Look for: wrong pipes used for connections.
A common error home inspectors see in plumbing jobs comes from home owners who purchase a sink and cabinet from a big-box store and handle the installation themselves. Using the wrong pipes often results in costly water damage. Home inspectors commonly see flexible, accordion-shaped pipe under the sink for the drain, even though they do not comply with residential plumbing codes. Pipes should be smooth and unridged to prevent clogs or waste buildup.
Missing garage door sensors
Look for: sensors missing or not facing one another.
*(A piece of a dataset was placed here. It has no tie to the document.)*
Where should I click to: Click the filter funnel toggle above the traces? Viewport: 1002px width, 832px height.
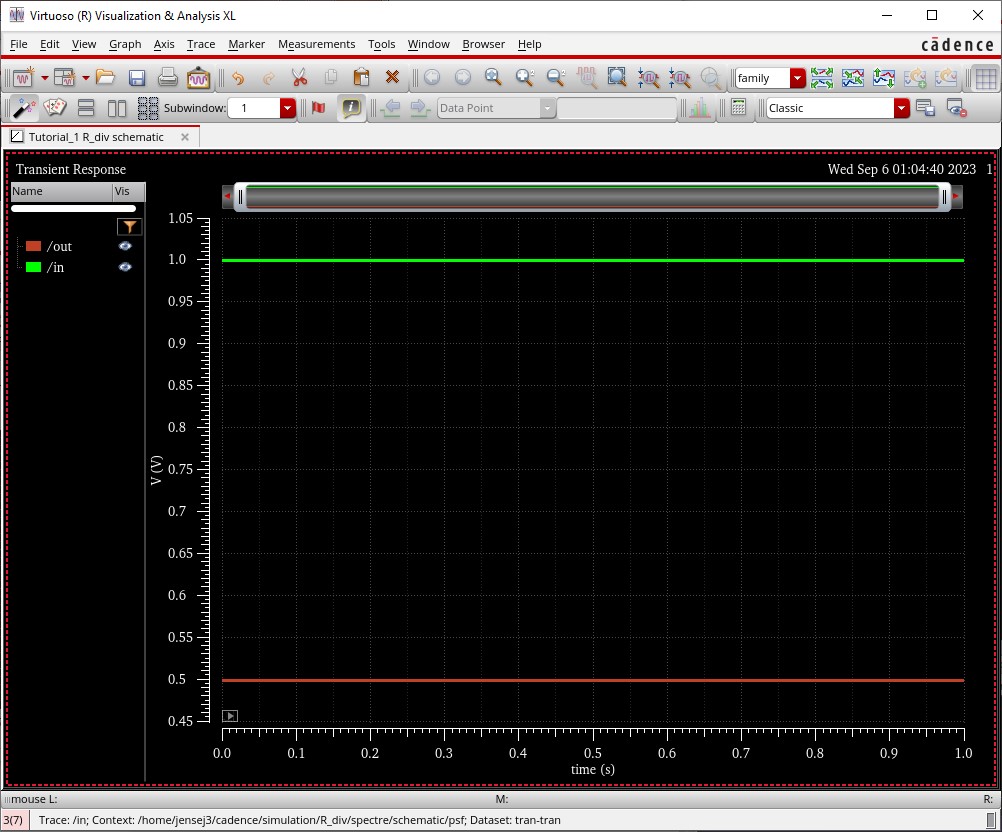(129, 227)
Garage doors can pose a big safety threat if improperly installed. The safety sensors must be connected and aligned correctly for the garage door to go down, and if it doesn’t, the owner may just uninstall them. Additionally, a poor connection could be the culprit of the sensor malfunction. Home inspectors often see the safety cable being threaded incorrectly, which could cause it to break and send the garage door door crashing down.
Look for: missing batteries or disconnected alarms.
Home inspectors aren’t always required to test smoke and carbon monoxide detectors, but many do. Municipalities often suggest installing them within 15 feet of the primary entrance to each sleeping room. Home owners often remove them if they start chirping or disconnect them to prevent false alarms as they cook. Many times home inspectors find the battery is gone. And that is a big safety concern.
Watch for: exposed wiring and overloaded circuits.
Electrical problems often emerge when an addition has been made to a home, such as a basement or attic remodel. Home owners may add two wires to one circuit breaker where there should be only one. Or some amateurs use a wire that’s too small in the breaker, which could pose a fire hazard.